Le 12 février, on est relevé et l'on va au repos à Cumières, cette fois on reste 6 jours au repos.
Le 17 février, le 40iéme attaque devant le Bois des Forges où il prend aux boches un petit bois appelé bois de la Hache et fait quelques prisonniers.



Le 18 février, au soir on va les relever.
Le 21 février, un ordre arrive : le 58iéme doit aussi attaquer le saillant de tranchée qui se trouve à gauche du bois de la Hache. À une heure de l'après-midi, le bombardement commence. À 3 heures, les sections de la 8, 9, 11 et 12iéme compagnie montent à l'assaut, mais elles ne peuvent pas atteindre la tranchée boche car le fil de fer n'est pas coupé et ils ne peuvent pas passer. Ils sont obligés de se coucher à plat ventre devant le réseau de fils de fer. Ils se mettent rapidement au travail avec des outils portatifs pour se faire des petits abris. Mais les sales boches, de leurs créneaux, les fusillent à bout portant. Pendant que ces pauvres gas montaient à l'assaut, ma compagnie faisait une vive fusillade pour faire un simulacre d'attaque. C'est le seul jour où j'ai tiré tant de cartouches depuis que je suis arrivé.
Le 24 février, on est relevé et l'on va au repos à Chattancourt : matin et soir on va faire des exercices. On préfère être aux tranchées qu'au repos.

mars 1915

Le 2 mars, on va relever au secteur A B, on se traîne presque toute la nuit dans les boyaux pour trouver notre emplacement. C'est à 3 heures du matin que l'on trouve la tranchée située en 2iéme ligne dans un ravin où les boches chaque jour nous bombardent avec des obus de 77. Mais un jour on est obligé de se sauver.
Le 8 mars, on va au repos à Cumières où le soir, on va faire des tranchées et placer des fils de fer au Mort-Homme. Le jour, on passe le temps à se nettoyer.
Le 14 mars, on va à Forges sur Meuse, et l’on est content d’y aller car on peut manger la soupe à l’ombre des pruniers.
Le 16 mars, on va aux tranchées du Moulin de Raffécourt, le secteur n’est pas très bon, mais on commence à avoir des abris. Par contre, on peut aller au village de Béthincourt en plein jour.
Le 20 mars, on va au repos, il fait beau temps.
Le 24 mars, on remonte aux tranchées du bois de la Hache qui sont des tranchées boches qui ont été prises par le 40iéme.
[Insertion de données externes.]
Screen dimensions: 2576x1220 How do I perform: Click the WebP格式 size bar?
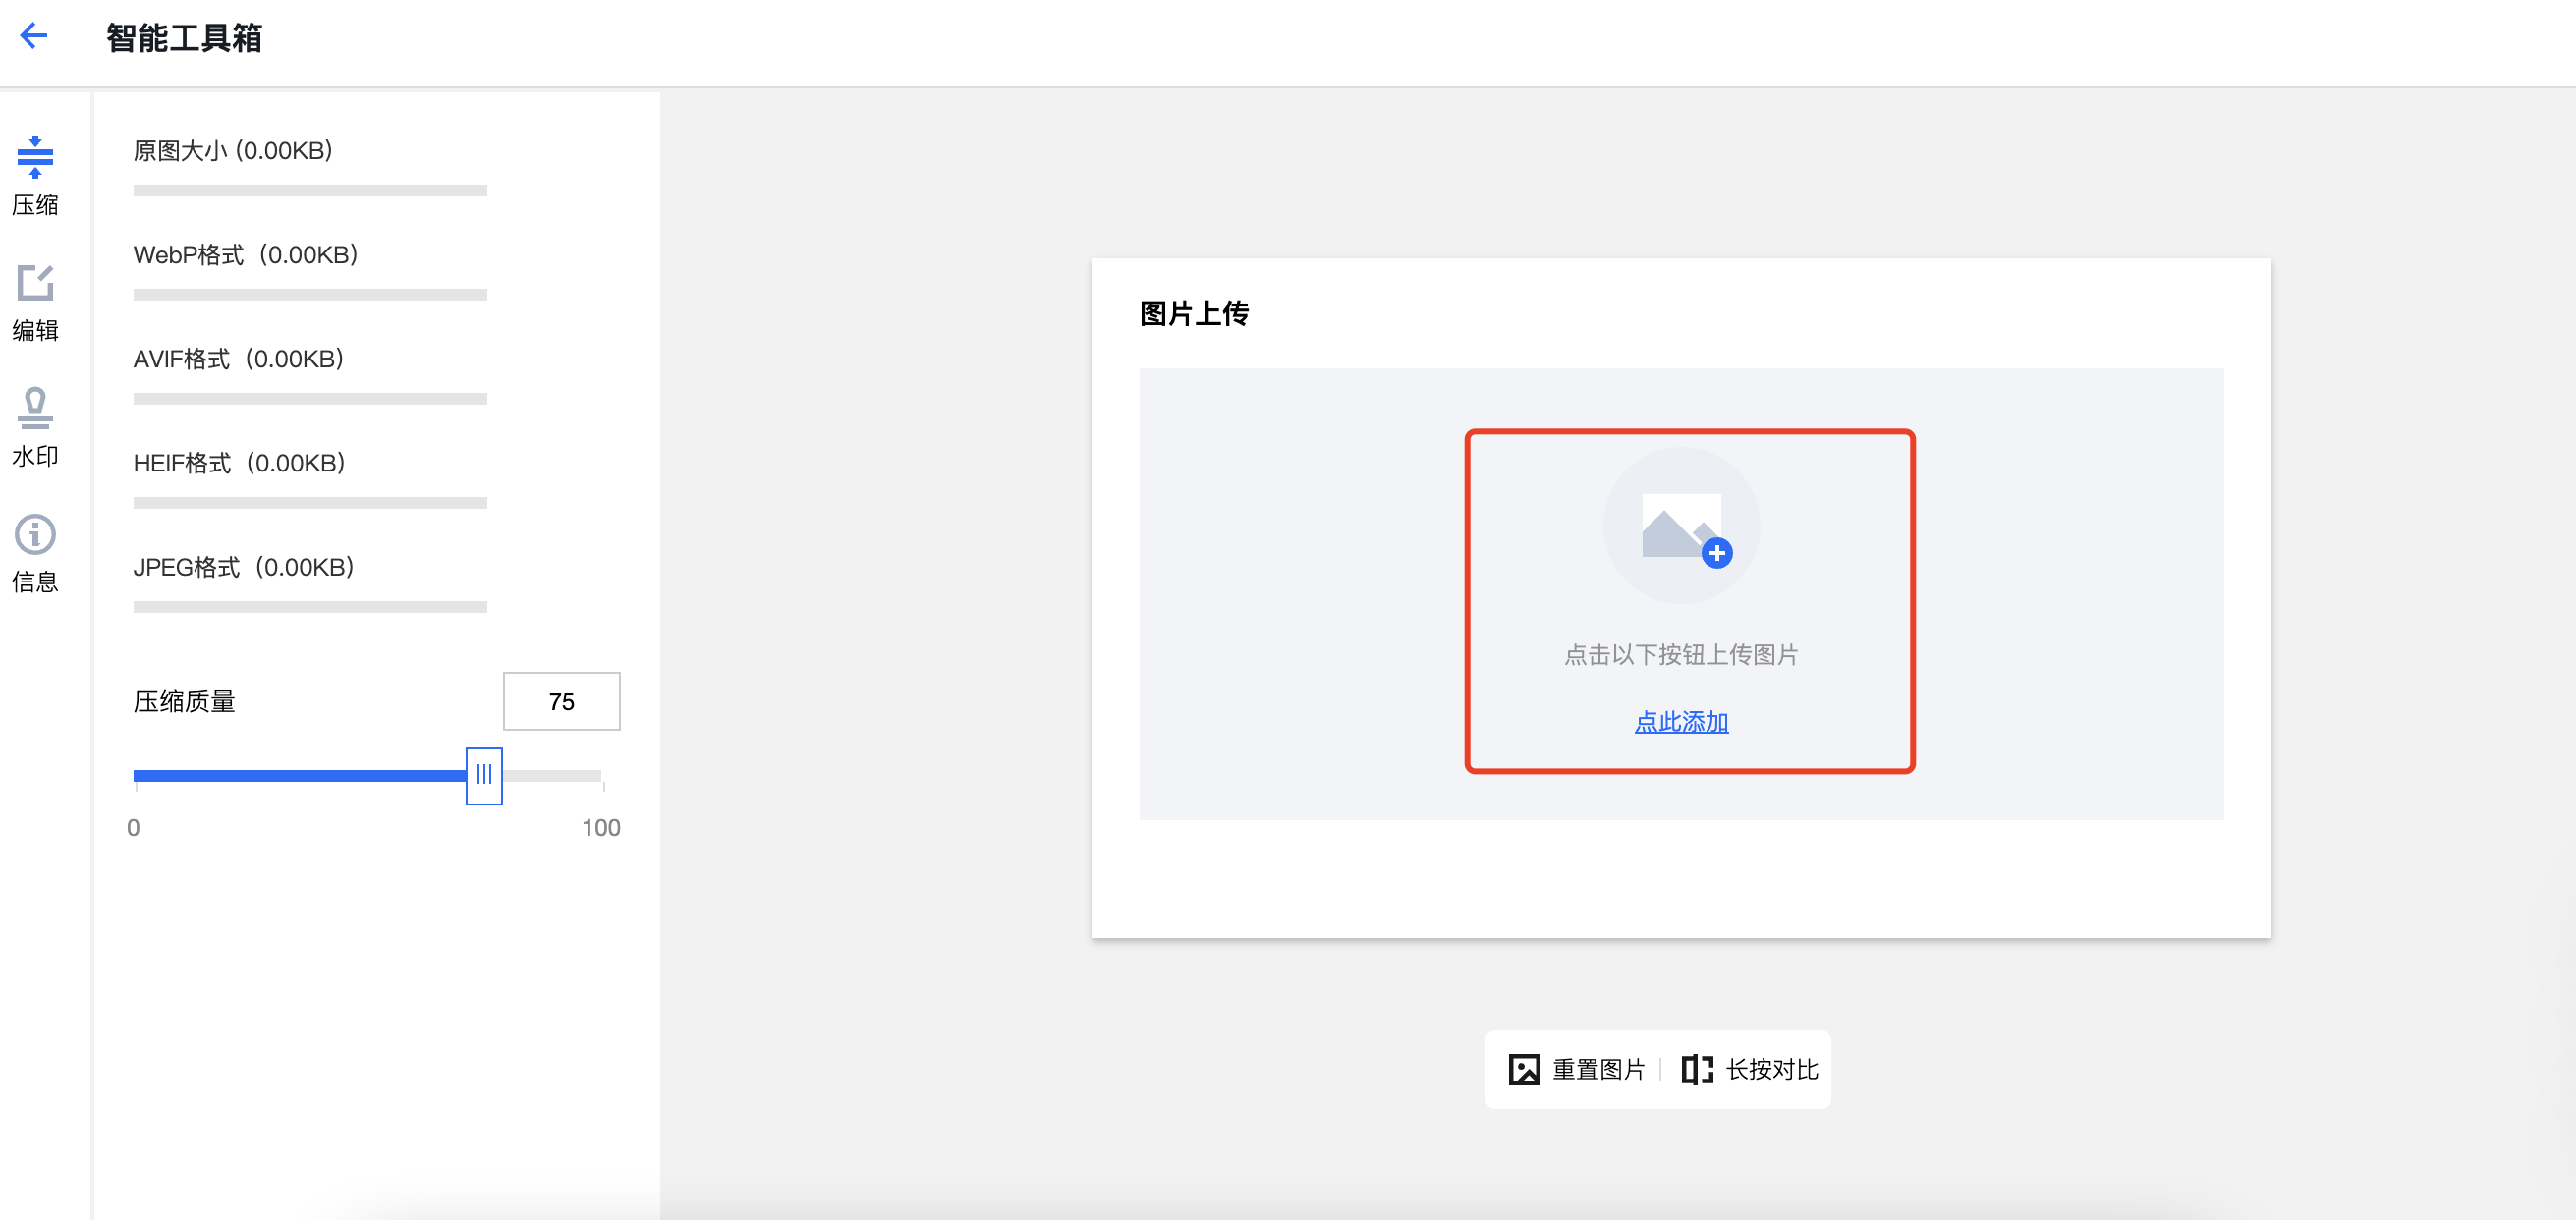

Le 28 mars, on va au repos à Cumières, cette fois on nous habille de neuf et l’on nous change les capotes bleues par des grises.

avril 1915

Le 1er avril, on va secteur C devant le moulin de Raffécourt : pendant ces 6 jours la pluie n'a pas cessé de tomber et l'on commence à faire deux repas par jour. Les boyaux sont finis et l’on peut aller en plein jour au village de Béthincourt où les cuistots font la cuisine.
Le 6 avril, on est relevé et l'on va au repos à Chattancourt.
Le 7 avril, on reçoit un renfort de la classe 15. Chaque nuit on va faire des tranchées au Mort-Homme, tout le long de la route qui va de Cumières à Béthincourt.
Le 12 avril, on va relever au moulin de Raffécourt ; pendant ce séjour, il a fait beau temps. Le secteur commence à devenir mauvais ; les boches nous bombardent avec des obus de gros calibres, le commandant est obligé de se sauver de son abri. Il vient se mettre à l'abri dans notre petit poste souterrain avec le capitaine de la 3iéme compagnie.
Le 18 avril, on est relevé. Ce soir-là on passe par le moulin de Raffécourt pour raccourcir le chemin. Mais à peine on est à mi-côte du Mort-Homme, une fausse attaque se déclenche, les balles sifflent. Mais, au bout d'une demi-heure, le calme se remet. On rentre tranquillement dans le village de Cumières où l'on doit cantonner. Mais on nous met en cantonnement d'alerte et défense de démonter le sac. Chaque jour on va faire de l'exercice, mais cela ne nous fait rien car il fait beau temps.
Le 24 avril, on va relever pour la seconde fois au village de Forges. C’est un bon secteur qui nous donne l’impression d’être de repos. Déjà le bruit court que l'on va être relevé de ce secteur.



Le 30 avril, on est relevé par le 40iéme et l'on va à Cumières. Après quelques jours de repos, on nous dit que l'on est relevé par le 164iéme.